TAMPA - As a child skating on the backyard rink his father built in Minnesota, Jason Franke dreamed of being in the Stanley Cup final.
Before Game 5 Thursday at the St. Pete Times Forum, he was the first person on the ice wearing a Lightning sweater.
But unlike those worn by the players, Franke's was stretched over a 10-pound costume with detachable head, antennae and size 25 shoes.
Franke is the Lightning's mascot, ThunderBug.
"I may be mascoting, I may not be starting line, but how many of my friends in Minnesota would love to be here right now?" Franke said.
Franke, 29, of Tampa, no doubt felt differently as he perched atop the arena roof for 19 days at the start of the playoffs. He and Sean Henry, the Lightning's executive vice president and chief operating officer, hatched the stunt last season to generate media exposure until the team sold out its home playoff opener.
Though he enjoyed some comforts of home (furniture, television, DVD player) along with a few perks (restaurants brought him food), Franke had to endure 80-degree-plus weather while mostly remaining in costume.
"This was an appearance where you take one for the team," he said.

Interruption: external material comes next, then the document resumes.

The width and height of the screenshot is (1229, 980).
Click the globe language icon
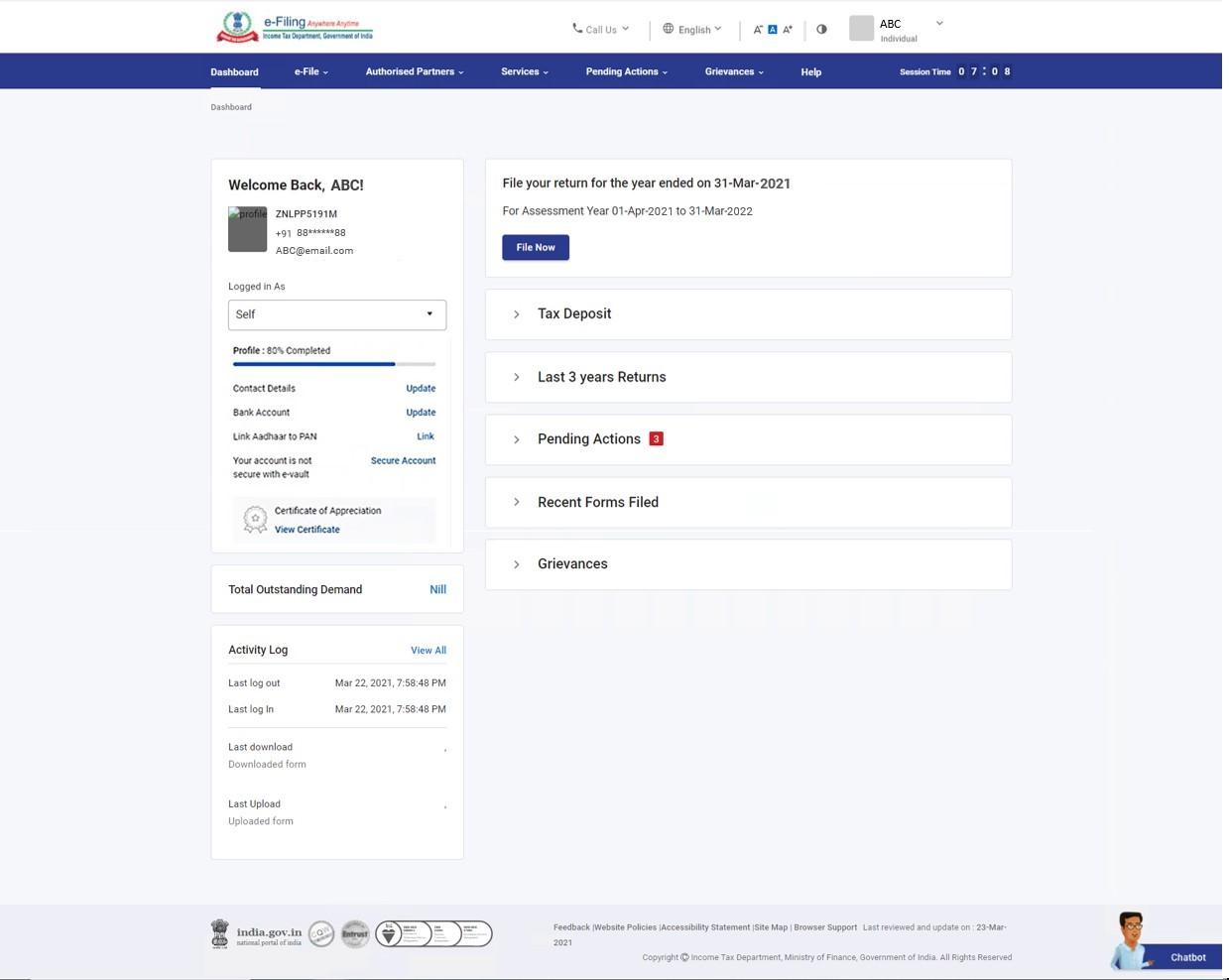click(669, 29)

Franke has completely revamped the mascot since arriving in Tampa five years ago. He jettisoned the team's second mascot, LadyBug, pouring all resources into ThunderBug, and increased mascot appearances from 30 to more than 300 a year.
In the process, he helped make the mascot one of the most recognizable in sports. ThunderBug has appeared in Sports Illustrated and on ESPN, ABC and CBC.

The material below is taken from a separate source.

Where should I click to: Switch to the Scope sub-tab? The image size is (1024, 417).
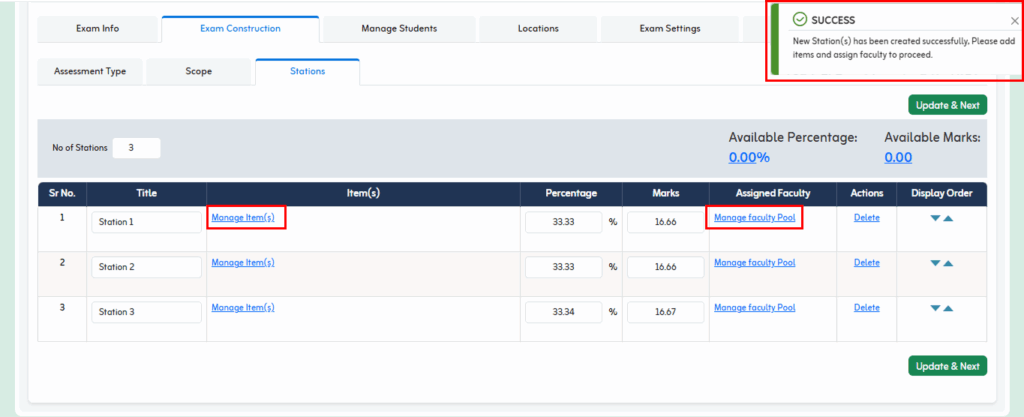coord(198,71)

"We're growing every day," Franke said. "My goal is no mascot or no figure can ever be big enough. There's always room to grow and room to get better."
Of course, there is such a thing as "too big" to children. Franke's 3-year-old son used to fear ThunderBug was hurting his father until Franke brought home the head of the costume.
"Now, when he sees a character, he runs up to them and says, "Take your head off,' " Franke said.
In 11 years as a mascot, including stints with the Utah Jazz and Detroit Pistons, Franke has learned to gauge children's reactions by looking at their eyes. If a child appears frightened, Franke won't approach, but will extend his hand and let the child come to him.
Franke never removes ThunderBug's head in public. Though his name has been used in print, he declines to be photographed without his costume.
"Things like that I take pretty seriously, and the team does too," Franke said. "I have friends around town who know I'm ThunderBug, but they never reveal it. It's almost like a mascot law."
If they could see under the mask, they would see there is no ventilation. Franke pulls his jersey forward when dancing to get fresh air. He looks out through the mouth, limiting his vision, and stumbles around in shoes three times as wide as his own.
He works 80- to 90-hour weeks during the season. Thursday started with a live shoot for ESPN2's Cold Pizza at 7:30 a.m., followed by shots for ABC and CBC and, finally, the game. He drinks 1 to 2 liters of Pedialyte and 10 to 15 bottles of water to stay hydrated.
Still, Franke said the only downside to being ThunderBug is the time it takes away from his family. He has not had a weekend off since August.
A small price to fulfill a childhood dream.
"Every day I'm happy going to work now, so it must be the right job for me," Franke said. "Even though I wake up in the morning with different bruises . . . it's definitely worth the whole cause."